» **Exercise**
In the book review below, how much was Aileen Palmer fined for her 1939 protest at 10 Downing Street?

» **Text**
■ ■ ■ ■ ■

INK IN HER VEINS: The
Troubled Life of Aileen Palmer
SYLVIA MARTIN
University of Western Australia Publishing, 2016, 328 pages
Review by Phil Shannon
In 1939, a young Australian woman grabbed the international headlines
when she threw red paint from a thermos flask onto the doorsteps of 10 Downing
Street, whilst distributing leaflets hidden in copies of the Ladies Home Journal, to protest the
blood that the British Prime Minister, Neville Chamberlain, had on his hands
for selling out Spain and Czechoslovakia to European fascism.
Aileen Palmer was fined five shillings for her dissent but worse
was to come for her rebellious ways, as the University of Tasmania’s Sylvia
Martin discusses in her biography of the anti-fascist, communist, poet and
lesbian.
The daughter of the prominent, left-wing Australian
literature figures, Vance and Nettie Palmer, Aileen joined the Communist Party
of Australia in the early 1930s, spurred by Depression-era economic crisis, fascism
and war.
Palmer was in Barcelona as a translator for the upcoming Olimpiada Popular (‘the People’s
Olympics’), organised by Spain’s left-wing Popular Front government to counter
the forthcoming Nazi Olympics in Berlin in 1936, when the fascists’ assault in
Spain abruptly cancelled the proletarian games.

■ ■ ■ ■ ■

» **Extracted entries**
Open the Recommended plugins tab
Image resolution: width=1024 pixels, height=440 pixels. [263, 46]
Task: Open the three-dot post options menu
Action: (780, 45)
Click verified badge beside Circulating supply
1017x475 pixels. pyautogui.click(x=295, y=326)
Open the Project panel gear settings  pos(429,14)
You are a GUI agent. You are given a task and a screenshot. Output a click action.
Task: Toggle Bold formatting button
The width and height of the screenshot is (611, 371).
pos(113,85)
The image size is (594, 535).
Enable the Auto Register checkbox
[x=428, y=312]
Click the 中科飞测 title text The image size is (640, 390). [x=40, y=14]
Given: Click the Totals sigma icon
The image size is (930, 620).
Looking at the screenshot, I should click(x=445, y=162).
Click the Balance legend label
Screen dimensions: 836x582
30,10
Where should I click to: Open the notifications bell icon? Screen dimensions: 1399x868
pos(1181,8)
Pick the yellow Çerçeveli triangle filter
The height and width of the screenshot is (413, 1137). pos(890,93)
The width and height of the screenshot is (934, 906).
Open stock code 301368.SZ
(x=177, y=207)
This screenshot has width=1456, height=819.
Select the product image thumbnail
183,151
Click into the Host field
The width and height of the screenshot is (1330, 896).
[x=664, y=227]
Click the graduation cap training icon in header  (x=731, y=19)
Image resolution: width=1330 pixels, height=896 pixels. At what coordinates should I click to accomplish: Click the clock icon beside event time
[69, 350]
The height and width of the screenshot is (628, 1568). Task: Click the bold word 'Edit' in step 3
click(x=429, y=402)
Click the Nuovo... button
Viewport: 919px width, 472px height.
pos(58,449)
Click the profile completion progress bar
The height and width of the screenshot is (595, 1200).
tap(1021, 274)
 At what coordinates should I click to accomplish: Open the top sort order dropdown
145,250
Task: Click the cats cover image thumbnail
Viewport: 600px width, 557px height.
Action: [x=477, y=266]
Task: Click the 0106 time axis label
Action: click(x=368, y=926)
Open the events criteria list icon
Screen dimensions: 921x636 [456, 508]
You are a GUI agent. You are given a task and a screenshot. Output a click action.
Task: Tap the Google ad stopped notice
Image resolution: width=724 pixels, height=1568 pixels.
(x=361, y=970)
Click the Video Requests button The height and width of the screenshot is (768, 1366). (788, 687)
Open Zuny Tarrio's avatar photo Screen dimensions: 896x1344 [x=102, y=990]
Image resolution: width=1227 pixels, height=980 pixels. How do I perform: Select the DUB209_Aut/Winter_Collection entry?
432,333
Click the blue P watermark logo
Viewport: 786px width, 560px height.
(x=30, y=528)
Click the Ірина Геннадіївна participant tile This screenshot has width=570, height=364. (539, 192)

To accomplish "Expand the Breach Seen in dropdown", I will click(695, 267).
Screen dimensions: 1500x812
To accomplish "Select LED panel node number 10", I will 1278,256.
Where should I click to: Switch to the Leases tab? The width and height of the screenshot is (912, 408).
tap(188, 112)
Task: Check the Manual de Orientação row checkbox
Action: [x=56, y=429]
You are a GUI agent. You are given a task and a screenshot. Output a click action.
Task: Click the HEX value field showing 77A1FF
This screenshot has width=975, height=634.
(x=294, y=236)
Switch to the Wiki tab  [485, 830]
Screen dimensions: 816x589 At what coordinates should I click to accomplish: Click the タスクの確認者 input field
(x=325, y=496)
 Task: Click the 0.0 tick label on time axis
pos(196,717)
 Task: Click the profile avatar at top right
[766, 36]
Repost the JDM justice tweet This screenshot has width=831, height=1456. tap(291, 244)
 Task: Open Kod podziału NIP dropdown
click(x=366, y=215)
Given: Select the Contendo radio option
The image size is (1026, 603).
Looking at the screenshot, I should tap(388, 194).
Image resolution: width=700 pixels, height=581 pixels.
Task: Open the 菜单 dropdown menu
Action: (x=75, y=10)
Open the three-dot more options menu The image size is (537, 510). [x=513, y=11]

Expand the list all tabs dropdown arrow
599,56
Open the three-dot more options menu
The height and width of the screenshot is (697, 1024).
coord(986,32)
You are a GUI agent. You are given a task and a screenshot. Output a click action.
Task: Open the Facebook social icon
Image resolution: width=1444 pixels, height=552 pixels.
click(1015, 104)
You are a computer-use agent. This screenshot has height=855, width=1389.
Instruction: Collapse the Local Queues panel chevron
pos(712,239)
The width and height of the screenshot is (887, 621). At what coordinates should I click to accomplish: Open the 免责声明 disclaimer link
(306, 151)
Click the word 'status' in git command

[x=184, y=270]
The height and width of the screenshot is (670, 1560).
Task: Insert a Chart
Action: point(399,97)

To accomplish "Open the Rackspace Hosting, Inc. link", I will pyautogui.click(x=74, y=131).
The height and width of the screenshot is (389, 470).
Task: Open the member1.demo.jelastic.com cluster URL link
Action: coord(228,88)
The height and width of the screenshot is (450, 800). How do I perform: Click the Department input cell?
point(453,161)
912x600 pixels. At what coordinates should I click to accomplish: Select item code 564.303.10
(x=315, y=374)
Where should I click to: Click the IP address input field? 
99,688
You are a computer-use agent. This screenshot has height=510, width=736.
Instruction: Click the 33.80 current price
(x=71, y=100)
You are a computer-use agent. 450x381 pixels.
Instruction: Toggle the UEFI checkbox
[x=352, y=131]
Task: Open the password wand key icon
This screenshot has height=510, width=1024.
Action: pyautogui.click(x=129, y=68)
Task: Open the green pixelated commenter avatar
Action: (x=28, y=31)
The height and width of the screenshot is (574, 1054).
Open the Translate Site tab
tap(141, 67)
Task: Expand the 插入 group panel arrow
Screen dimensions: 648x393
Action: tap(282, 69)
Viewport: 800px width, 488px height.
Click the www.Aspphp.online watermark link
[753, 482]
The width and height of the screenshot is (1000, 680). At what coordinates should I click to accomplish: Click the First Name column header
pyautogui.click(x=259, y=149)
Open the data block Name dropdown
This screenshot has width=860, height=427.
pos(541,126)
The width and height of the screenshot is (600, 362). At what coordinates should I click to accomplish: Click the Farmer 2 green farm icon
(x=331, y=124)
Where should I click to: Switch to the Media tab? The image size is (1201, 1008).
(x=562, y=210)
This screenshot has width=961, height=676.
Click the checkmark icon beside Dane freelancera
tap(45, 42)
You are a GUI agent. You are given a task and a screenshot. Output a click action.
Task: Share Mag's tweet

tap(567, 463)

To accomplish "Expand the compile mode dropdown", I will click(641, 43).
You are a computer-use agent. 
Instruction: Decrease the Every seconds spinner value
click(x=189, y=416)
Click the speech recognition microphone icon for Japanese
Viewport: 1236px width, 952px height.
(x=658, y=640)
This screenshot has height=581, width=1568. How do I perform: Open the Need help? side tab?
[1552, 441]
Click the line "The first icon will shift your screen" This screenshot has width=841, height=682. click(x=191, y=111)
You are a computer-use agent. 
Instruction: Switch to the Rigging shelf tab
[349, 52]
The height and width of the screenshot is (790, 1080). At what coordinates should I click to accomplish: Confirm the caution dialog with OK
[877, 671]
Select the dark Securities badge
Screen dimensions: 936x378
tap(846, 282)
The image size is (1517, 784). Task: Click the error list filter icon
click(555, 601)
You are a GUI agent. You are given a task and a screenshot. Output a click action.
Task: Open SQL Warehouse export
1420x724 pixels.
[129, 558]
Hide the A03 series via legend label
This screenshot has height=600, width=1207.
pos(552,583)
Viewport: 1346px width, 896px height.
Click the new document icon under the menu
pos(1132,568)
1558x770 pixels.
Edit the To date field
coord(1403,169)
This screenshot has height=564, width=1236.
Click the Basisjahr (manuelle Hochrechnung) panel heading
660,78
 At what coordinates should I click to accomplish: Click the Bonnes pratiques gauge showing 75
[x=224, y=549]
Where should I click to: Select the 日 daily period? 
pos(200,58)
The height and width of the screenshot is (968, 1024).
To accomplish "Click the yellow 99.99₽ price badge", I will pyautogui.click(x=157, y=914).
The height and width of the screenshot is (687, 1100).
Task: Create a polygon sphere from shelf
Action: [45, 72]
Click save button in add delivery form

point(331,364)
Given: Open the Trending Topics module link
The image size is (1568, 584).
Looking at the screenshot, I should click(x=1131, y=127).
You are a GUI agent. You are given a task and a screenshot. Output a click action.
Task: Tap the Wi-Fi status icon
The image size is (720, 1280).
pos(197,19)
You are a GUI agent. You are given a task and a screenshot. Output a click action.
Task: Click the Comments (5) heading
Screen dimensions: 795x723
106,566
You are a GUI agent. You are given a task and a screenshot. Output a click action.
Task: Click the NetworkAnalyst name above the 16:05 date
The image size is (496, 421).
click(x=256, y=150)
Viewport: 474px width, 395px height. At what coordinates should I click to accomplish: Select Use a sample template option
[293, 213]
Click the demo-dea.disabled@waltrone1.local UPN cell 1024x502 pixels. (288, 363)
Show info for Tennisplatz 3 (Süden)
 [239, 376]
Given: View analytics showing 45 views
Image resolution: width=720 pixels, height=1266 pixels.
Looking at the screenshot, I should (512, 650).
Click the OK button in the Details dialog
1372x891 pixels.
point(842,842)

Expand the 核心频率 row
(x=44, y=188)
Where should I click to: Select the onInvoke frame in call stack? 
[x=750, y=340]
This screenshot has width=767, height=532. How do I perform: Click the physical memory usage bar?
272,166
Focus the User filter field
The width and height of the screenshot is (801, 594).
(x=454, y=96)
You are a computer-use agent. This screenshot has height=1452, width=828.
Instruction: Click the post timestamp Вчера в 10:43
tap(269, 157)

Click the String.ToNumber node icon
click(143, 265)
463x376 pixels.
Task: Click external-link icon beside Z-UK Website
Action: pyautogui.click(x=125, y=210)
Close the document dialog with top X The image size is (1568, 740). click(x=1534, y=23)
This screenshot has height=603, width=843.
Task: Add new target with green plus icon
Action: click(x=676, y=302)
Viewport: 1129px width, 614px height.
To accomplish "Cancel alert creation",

■ ■ ■ ■ ■

» **Completed exercise**
Five shillings.